Could you print, word for word, the part of the monthly wrap-up post below that opens with the words containing "Monthly ML: Data" and closes with "better data scientist."?
-- start of TEXT SHOWN --
Monthly ML: Data Science & Machine Learning Wrap-Up — February 2020
Thanks for checking out my Data Science and Machine Learning blog series. Every month, I’ll be highlighting new topics that I’ve explored, projects I’ve completed and helpful resources that I’ve used along the way. I’ll also be talking about pitfalls, including diversions, wrong turns and struggles. By sharing my experiences, I hope to inspire and help you on your path to become a better data scientist.
Hello everyone, I hope you had a productive February. Before I jump in, I wanted to invite you to follow my #100DaysOfCode journey on Twitter. Inspired by others, I have pledged to commit time everyday to improve my data science and programming skills. I can’t say for sure where this adventure will take me, but the support so far has been overwhelming. If you’re on Twitter, come say hi! Or even better, join me 🙂
With that, let’s get into it.
Having spent a good part of January working on classification problems (first on Titanic survival predictions and then on Disaster Tweet categorization), I was eager to try my hand at regression. The Kaggle House Prices challenge stood out to me because of the complexity of the dataset — with 80 features — relative to the small number of training examples — fewer than 1,500. Without care, this combination can lead to overfitting, where models are too closely geared to predicting training data and are unable to generalize.
-- end of TEXT SHOWN --
-- start of GIVEN INFORMATION --
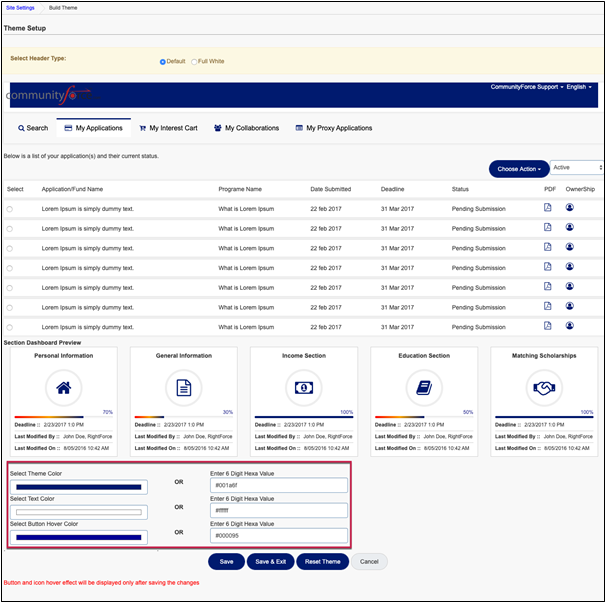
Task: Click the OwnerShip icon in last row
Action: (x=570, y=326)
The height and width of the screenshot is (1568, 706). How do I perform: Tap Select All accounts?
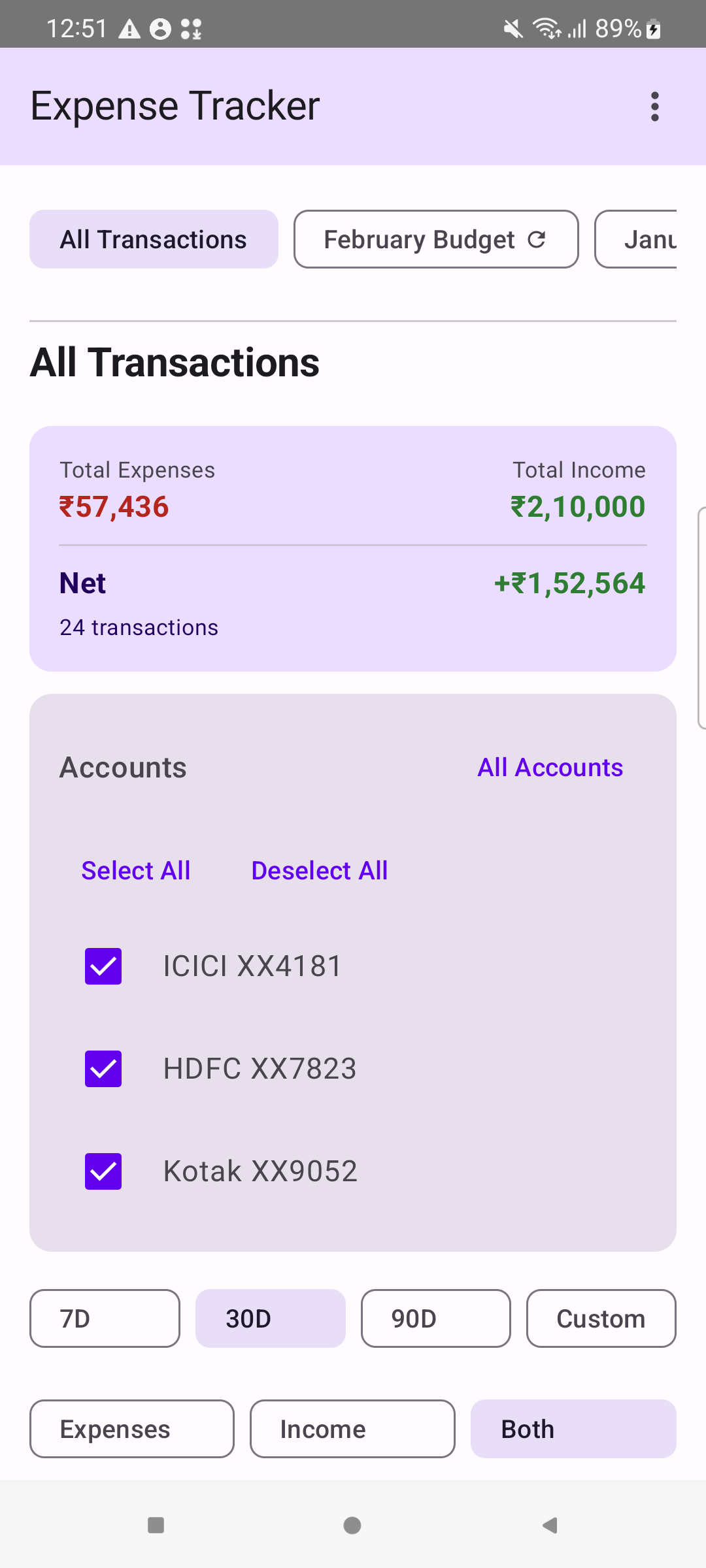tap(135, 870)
-- end of GIVEN INFORMATION --
> [SOLUTION]:
Monthly ML: Data Science & Machine Learning Wrap-Up — February 2020
Thanks for checking out my Data Science and Machine Learning blog series. Every month, I’ll be highlighting new topics that I’ve explored, projects I’ve completed and helpful resources that I’ve used along the way. I’ll also be talking about pitfalls, including diversions, wrong turns and struggles. By sharing my experiences, I hope to inspire and help you on your path to become a better data scientist.